▶ [Required work]
Only the lines below between the one holding "The width and height of the screenshot is (602, 376)." and the one holding "Screen dimensions: 508x399", inclusive, are to be reproduced word for word; the pictures are to be left out.

▶ [Entries shown]
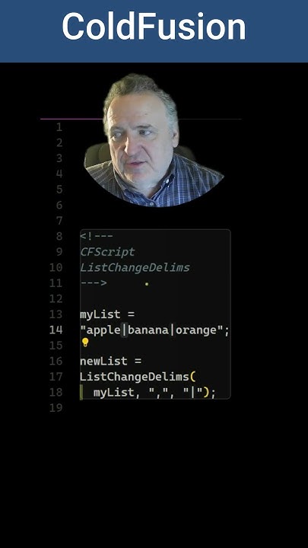Click the closing comment tag --->
Screen dimensions: 308x548
(x=94, y=283)
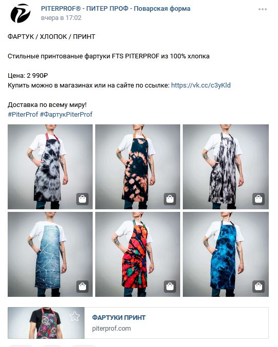Bookmark the link with the star icon
The width and height of the screenshot is (278, 347).
[x=75, y=316]
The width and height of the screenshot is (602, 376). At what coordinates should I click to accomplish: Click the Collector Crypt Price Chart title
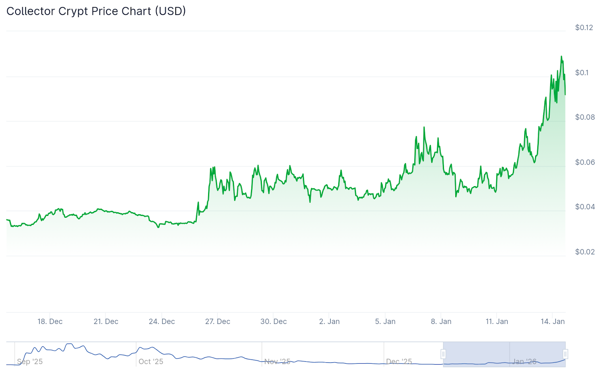click(96, 11)
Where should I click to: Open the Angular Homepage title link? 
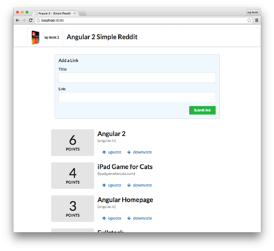pyautogui.click(x=125, y=200)
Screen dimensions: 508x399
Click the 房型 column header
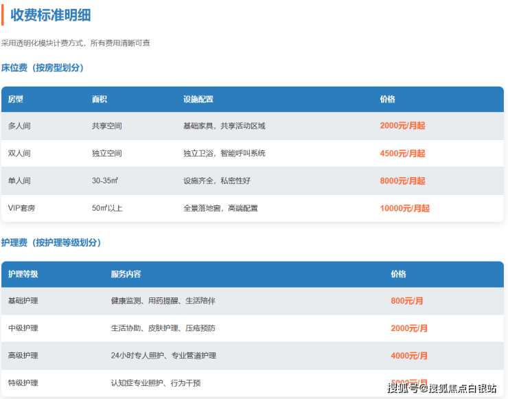pos(16,100)
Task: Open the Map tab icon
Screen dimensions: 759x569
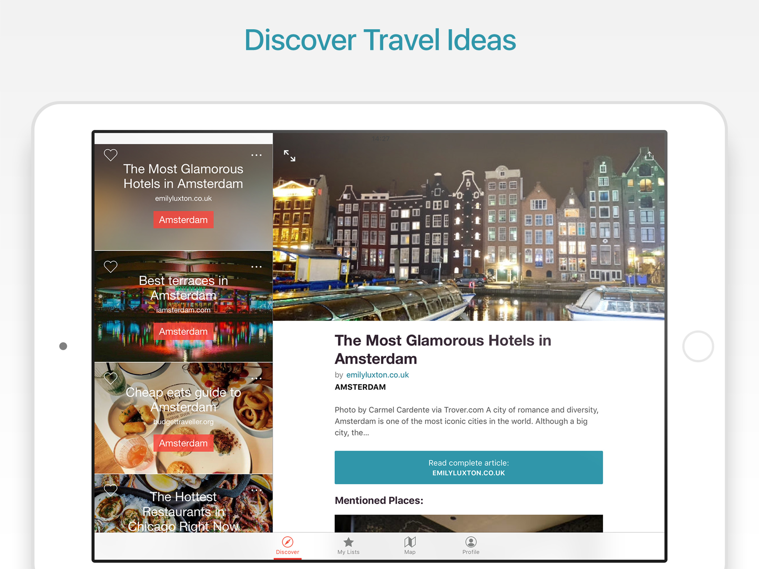Action: (410, 546)
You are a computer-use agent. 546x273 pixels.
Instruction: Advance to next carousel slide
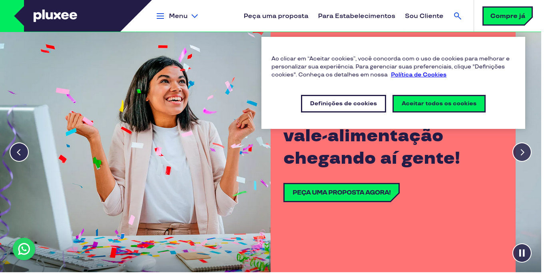pos(522,152)
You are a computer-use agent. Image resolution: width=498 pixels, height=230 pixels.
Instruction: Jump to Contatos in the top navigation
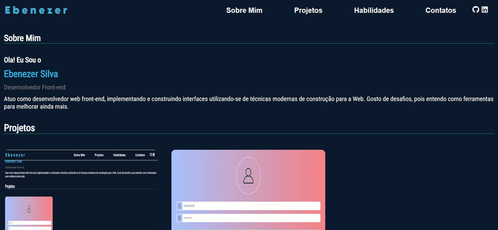point(440,10)
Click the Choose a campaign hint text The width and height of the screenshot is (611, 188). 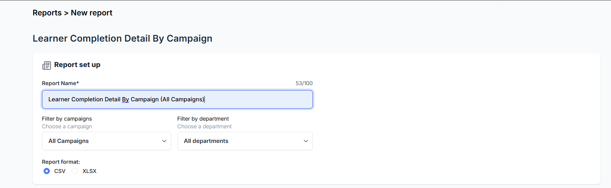click(67, 126)
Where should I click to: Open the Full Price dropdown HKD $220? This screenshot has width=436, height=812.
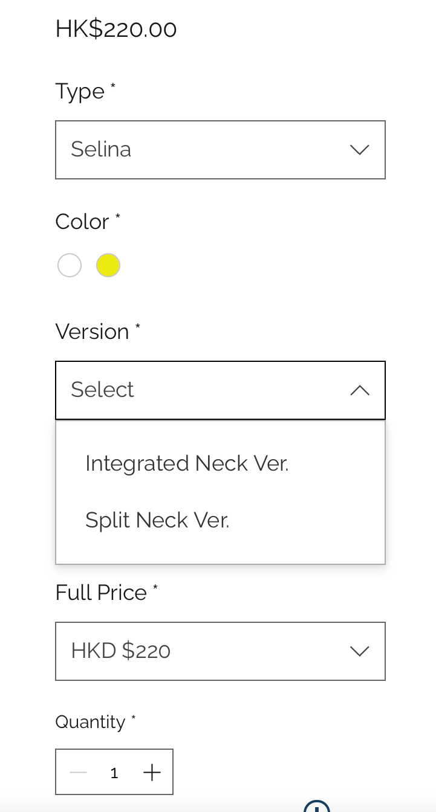[220, 651]
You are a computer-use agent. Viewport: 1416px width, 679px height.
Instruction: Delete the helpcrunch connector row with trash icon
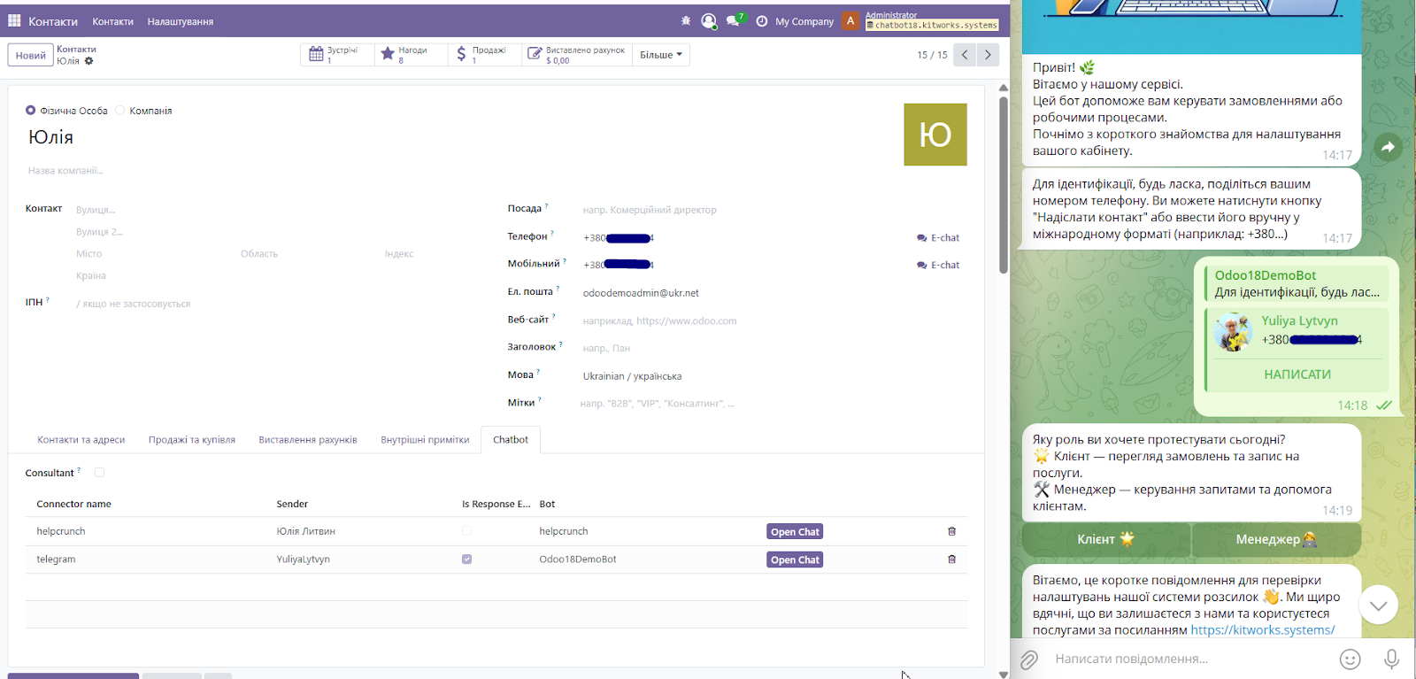coord(951,531)
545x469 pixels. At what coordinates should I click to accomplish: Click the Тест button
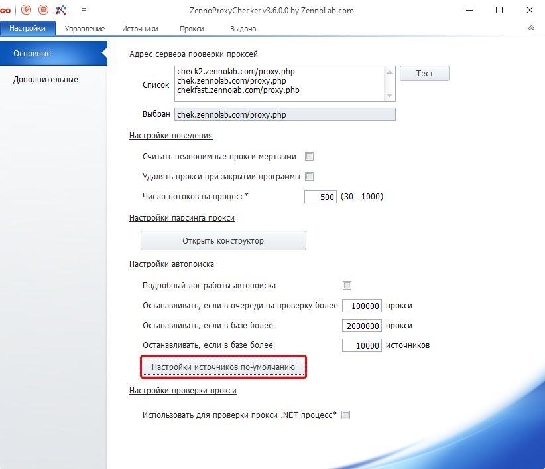[x=424, y=73]
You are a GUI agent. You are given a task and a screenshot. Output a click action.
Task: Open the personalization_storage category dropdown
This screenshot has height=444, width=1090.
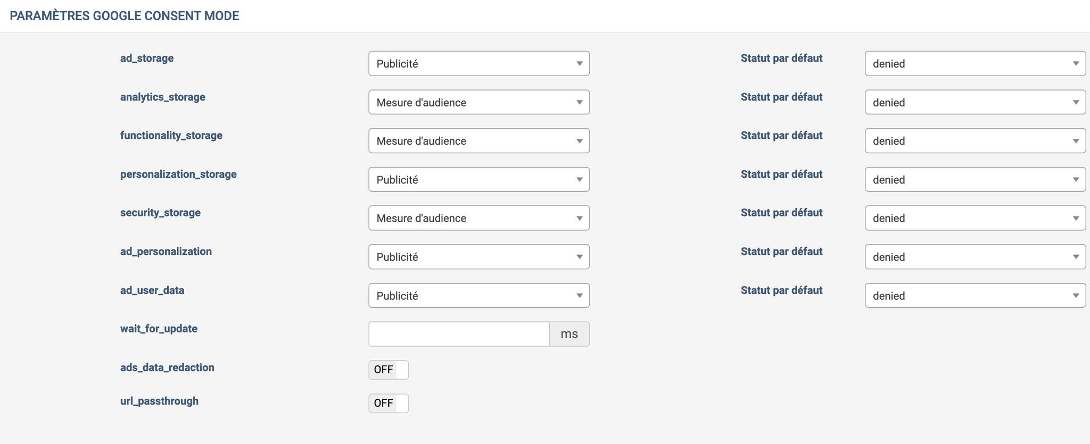[479, 179]
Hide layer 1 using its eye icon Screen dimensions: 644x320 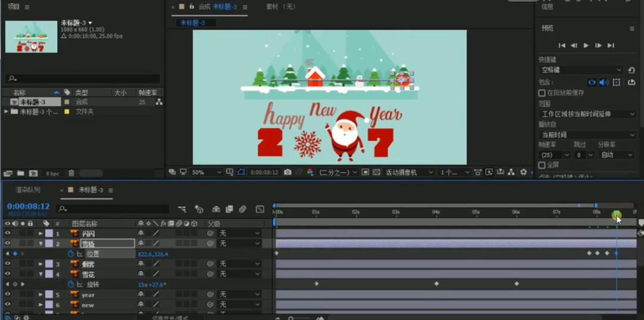coord(8,234)
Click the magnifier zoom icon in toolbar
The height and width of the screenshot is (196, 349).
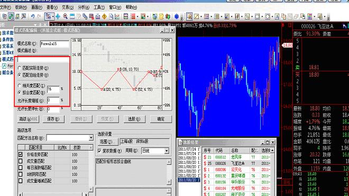tap(65, 16)
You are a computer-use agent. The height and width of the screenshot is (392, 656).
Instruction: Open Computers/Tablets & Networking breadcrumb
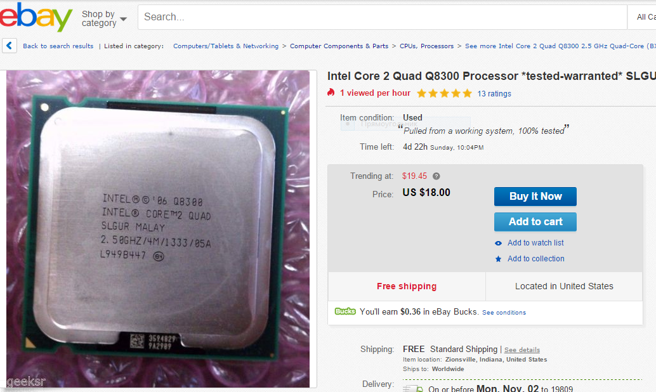click(226, 46)
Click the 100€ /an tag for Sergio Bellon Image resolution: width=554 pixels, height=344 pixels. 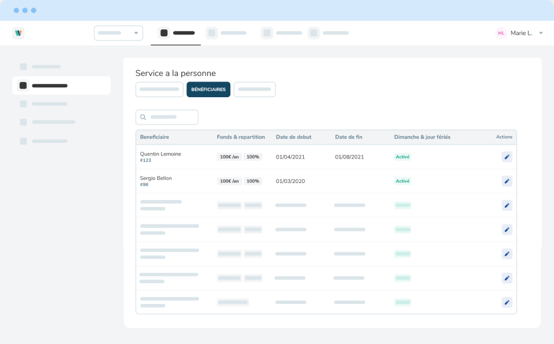pos(230,181)
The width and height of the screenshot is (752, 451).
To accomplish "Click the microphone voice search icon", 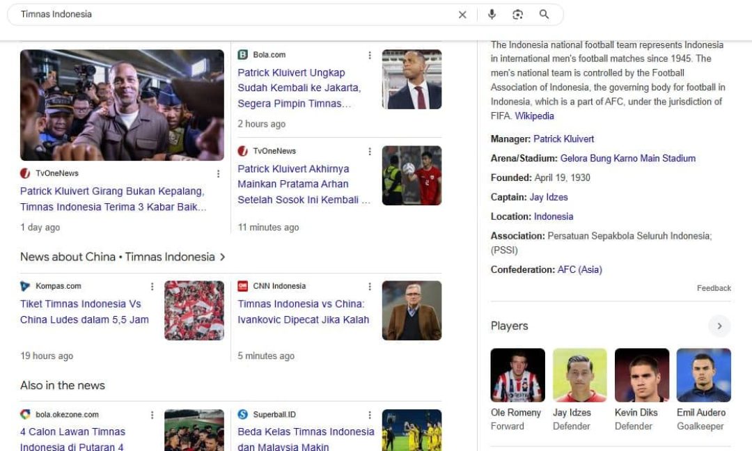I will pyautogui.click(x=492, y=14).
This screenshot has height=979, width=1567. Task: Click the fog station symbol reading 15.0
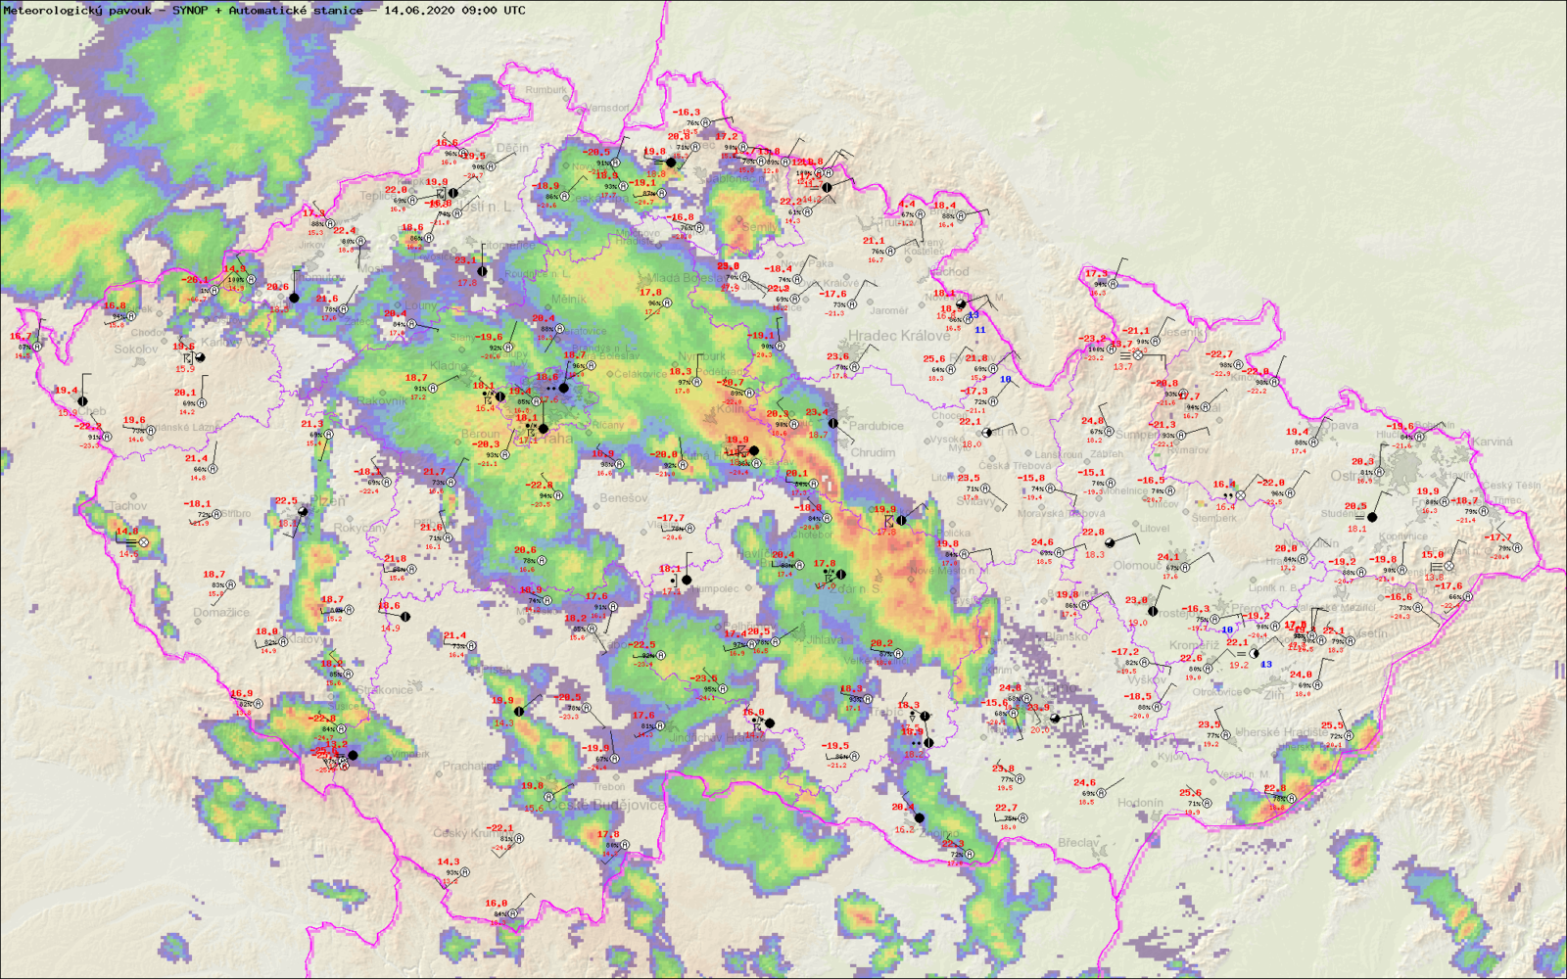1449,566
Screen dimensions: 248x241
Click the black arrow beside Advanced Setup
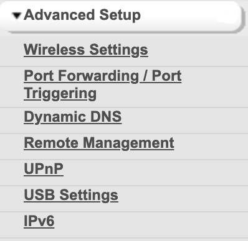tap(16, 16)
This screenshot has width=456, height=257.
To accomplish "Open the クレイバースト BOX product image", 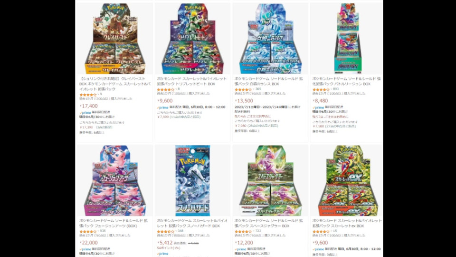I will [x=115, y=39].
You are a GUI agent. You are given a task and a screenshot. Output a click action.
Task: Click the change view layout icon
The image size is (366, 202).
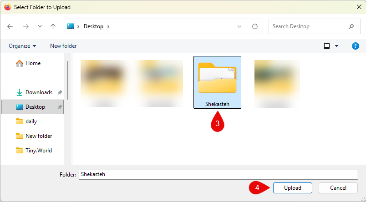coord(327,46)
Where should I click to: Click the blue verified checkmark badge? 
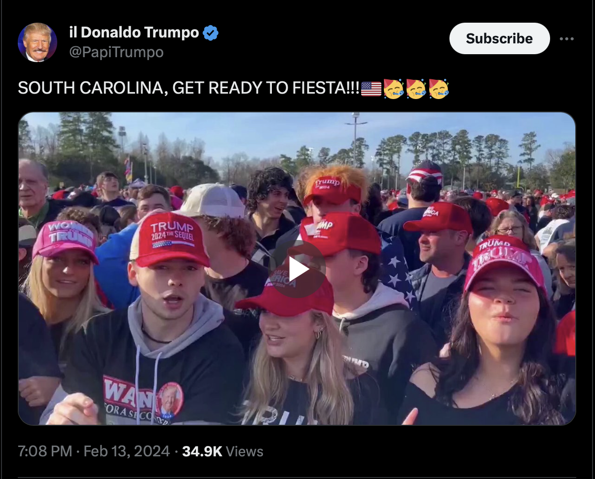pyautogui.click(x=211, y=33)
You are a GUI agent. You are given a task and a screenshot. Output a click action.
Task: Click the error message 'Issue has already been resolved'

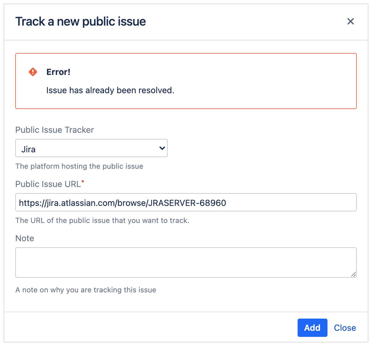click(110, 90)

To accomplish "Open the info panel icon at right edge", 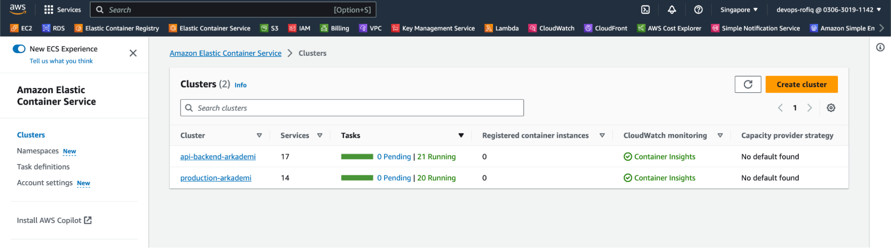I will coord(880,47).
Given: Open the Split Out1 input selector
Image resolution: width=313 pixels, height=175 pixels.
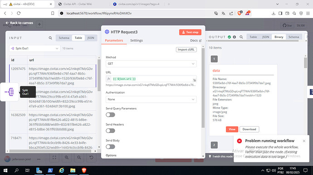Looking at the screenshot, I should pyautogui.click(x=35, y=48).
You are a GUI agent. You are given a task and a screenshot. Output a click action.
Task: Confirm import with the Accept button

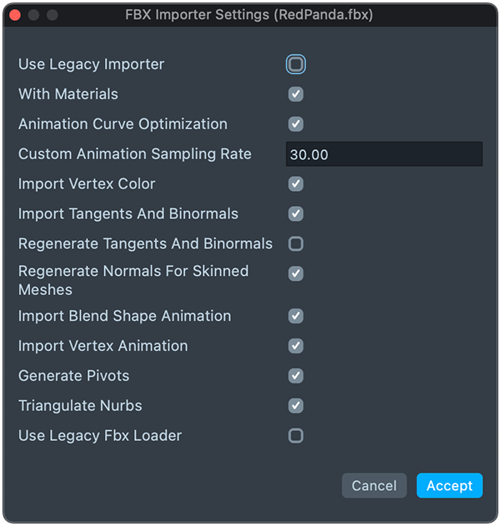449,486
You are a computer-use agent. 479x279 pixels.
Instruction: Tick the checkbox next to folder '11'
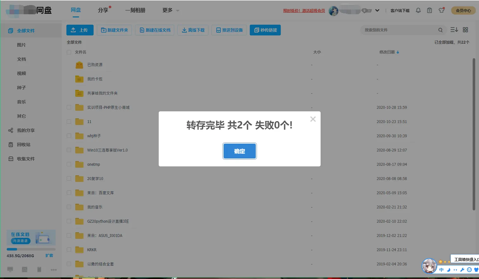[x=69, y=121]
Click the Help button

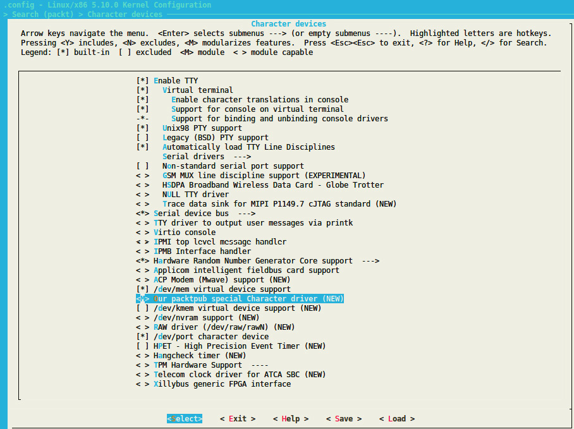[x=291, y=419]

▶ [Exercise output]
The width and height of the screenshot is (602, 376). At what coordinates should I click to accomplish: Click the Collector Crypt Price Chart title
click(96, 11)
Where should I click to: Open the Angular Homepage title link? 
pyautogui.click(x=125, y=200)
Screen dimensions: 508x399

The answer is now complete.